Grubhub’s revenue jumped 38% in the fourth quarter as the food delivery service added markets and customers, though profit missed analysts’ estimates.
As The Wall Street Journal reports, GrubHub, which went public in April 2014, “has grown rapidly, generating increasing profit by charging restaurants a commission on orders booked through its service.”
Some analysts, however, had questioned whether its rate of growth was sustainable, noting it has been expanding into markets where food delivery isn’t as popular.
For the fourth quarter, though, gross food sales rose 27% year over year to $818 million while active diners — customers who placed at least one order in the previous 12 months — increased 21% to 8.17 million, accelerating sequentially from the 19% growth reported in the third quarter.
“We are firing on all cylinders,” CEO Matt Maloney said in an earnings call.
GrubHub reported a fourth-quarter profit of $13.6 million, or 16 cents a share, up from $11.3 million, or 13 cents, a year earlier. Revenue jumped 38% to $137.5 million.

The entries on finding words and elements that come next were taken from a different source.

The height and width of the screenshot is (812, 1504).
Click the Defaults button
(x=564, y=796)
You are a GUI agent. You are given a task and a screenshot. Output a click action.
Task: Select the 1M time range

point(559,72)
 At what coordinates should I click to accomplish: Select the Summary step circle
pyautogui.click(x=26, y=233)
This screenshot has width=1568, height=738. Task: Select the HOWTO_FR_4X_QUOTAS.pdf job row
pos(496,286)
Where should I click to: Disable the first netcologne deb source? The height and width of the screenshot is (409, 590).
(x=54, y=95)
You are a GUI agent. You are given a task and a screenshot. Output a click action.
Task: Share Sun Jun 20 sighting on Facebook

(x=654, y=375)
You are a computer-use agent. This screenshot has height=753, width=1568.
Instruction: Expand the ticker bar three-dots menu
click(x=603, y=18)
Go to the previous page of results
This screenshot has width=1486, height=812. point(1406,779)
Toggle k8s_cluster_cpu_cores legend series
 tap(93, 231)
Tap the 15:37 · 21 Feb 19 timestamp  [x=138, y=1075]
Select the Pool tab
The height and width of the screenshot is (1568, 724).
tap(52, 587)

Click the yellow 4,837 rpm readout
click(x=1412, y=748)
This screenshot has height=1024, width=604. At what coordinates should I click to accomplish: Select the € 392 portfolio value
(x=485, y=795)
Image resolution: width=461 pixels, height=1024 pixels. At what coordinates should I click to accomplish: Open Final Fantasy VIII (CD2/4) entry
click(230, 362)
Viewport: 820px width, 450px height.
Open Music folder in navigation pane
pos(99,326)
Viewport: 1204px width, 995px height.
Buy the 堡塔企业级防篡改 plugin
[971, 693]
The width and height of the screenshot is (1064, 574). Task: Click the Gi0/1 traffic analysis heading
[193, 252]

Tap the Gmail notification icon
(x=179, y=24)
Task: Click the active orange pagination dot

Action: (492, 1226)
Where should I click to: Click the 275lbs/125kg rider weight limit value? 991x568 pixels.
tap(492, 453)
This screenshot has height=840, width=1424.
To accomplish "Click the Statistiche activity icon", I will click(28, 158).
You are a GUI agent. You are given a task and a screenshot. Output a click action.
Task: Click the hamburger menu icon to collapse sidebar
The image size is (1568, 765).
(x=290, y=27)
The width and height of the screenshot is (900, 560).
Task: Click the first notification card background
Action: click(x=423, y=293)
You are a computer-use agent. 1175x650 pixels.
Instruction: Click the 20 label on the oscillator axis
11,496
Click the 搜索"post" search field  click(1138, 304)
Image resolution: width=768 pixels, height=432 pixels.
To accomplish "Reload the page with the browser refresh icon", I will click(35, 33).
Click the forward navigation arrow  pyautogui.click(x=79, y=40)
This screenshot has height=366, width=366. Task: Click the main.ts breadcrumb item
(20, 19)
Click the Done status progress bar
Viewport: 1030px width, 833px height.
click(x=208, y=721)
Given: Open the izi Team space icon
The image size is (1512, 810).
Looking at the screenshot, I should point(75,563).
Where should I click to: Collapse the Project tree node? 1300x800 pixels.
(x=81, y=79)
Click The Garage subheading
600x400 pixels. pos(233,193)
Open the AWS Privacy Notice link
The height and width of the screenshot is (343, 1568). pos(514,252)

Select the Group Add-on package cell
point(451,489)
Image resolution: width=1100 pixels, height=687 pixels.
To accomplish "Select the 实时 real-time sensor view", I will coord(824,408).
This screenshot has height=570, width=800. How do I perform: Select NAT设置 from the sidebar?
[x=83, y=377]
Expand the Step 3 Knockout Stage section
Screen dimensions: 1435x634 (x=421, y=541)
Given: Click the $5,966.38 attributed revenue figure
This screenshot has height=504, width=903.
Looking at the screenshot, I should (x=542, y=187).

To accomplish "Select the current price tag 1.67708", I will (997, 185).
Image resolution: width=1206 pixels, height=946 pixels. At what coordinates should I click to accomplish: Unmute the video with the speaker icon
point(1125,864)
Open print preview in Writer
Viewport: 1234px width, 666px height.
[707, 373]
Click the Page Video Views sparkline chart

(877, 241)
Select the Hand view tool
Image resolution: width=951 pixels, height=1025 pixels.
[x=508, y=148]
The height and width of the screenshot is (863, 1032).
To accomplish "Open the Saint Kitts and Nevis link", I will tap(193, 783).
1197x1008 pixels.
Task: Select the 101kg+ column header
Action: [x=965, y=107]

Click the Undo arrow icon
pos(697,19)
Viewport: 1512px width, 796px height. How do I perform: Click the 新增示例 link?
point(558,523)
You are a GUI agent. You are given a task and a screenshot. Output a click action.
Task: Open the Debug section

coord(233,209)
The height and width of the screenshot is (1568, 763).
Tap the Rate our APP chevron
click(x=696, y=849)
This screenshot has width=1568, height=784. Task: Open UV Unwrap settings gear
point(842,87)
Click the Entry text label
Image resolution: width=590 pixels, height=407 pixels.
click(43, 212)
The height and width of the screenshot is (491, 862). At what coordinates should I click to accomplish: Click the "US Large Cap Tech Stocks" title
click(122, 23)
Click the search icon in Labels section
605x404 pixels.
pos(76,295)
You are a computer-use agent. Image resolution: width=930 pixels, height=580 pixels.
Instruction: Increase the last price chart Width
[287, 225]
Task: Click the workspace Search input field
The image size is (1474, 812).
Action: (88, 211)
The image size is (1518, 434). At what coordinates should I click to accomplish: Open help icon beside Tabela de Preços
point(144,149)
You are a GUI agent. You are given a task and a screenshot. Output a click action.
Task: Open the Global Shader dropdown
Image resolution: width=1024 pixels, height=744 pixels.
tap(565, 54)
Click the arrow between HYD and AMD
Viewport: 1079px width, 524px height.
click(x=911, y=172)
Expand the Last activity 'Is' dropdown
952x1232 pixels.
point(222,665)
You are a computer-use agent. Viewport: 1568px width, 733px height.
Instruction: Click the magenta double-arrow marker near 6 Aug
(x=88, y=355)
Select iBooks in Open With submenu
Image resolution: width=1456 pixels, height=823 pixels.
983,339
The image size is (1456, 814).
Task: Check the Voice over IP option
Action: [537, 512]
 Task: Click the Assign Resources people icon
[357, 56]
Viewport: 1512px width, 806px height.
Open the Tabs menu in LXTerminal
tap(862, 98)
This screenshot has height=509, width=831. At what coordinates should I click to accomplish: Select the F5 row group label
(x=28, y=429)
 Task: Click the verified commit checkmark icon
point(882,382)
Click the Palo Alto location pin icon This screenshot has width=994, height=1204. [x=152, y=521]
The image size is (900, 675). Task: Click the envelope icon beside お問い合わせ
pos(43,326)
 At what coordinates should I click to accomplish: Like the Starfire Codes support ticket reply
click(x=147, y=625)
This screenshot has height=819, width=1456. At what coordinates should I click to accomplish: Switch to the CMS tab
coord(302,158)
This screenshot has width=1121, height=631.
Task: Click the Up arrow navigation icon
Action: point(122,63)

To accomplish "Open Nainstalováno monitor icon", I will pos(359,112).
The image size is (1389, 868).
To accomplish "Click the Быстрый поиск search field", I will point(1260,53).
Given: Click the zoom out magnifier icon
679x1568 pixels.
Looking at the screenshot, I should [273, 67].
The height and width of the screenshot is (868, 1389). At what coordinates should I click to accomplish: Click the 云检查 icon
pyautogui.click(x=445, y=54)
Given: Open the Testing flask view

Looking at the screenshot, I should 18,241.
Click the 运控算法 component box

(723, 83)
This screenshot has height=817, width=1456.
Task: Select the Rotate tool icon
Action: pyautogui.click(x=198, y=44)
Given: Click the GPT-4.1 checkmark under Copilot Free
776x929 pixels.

On an adjusted basis, earnings rose to 23 cents from 19 cents. Analysts polled by Thomson Reuters had forecast earnings of 25 cents on $137.3 million in revenue.
Maloney told the WSJ that slowing in consumer discretionary spending and restaurant categories impacted the bottom line. In trading Wednesday, the company’s shares fell 2.5% to $40.26, but the stock price has still more than doubled over the past year.
Grubhub competes with food-delivery services from other companies including Amazon, Uber, and Yelp. It is now in 70 markets and added Denny’s, Einstein Bros. Bagels, Red Robin Gourmet Burger, and Hooters as corporate delivery customers in the fourth quarter.
The company is expecting first-quarter revenue in the range of $148 to $156 million, and $620 to $660 million for the full year. In 2016, it had $493.3 million in revenue.
“We enter 2017 well positioned to press our market leading advantage and give Grubhub growth momentum for years to come,” Maloney said.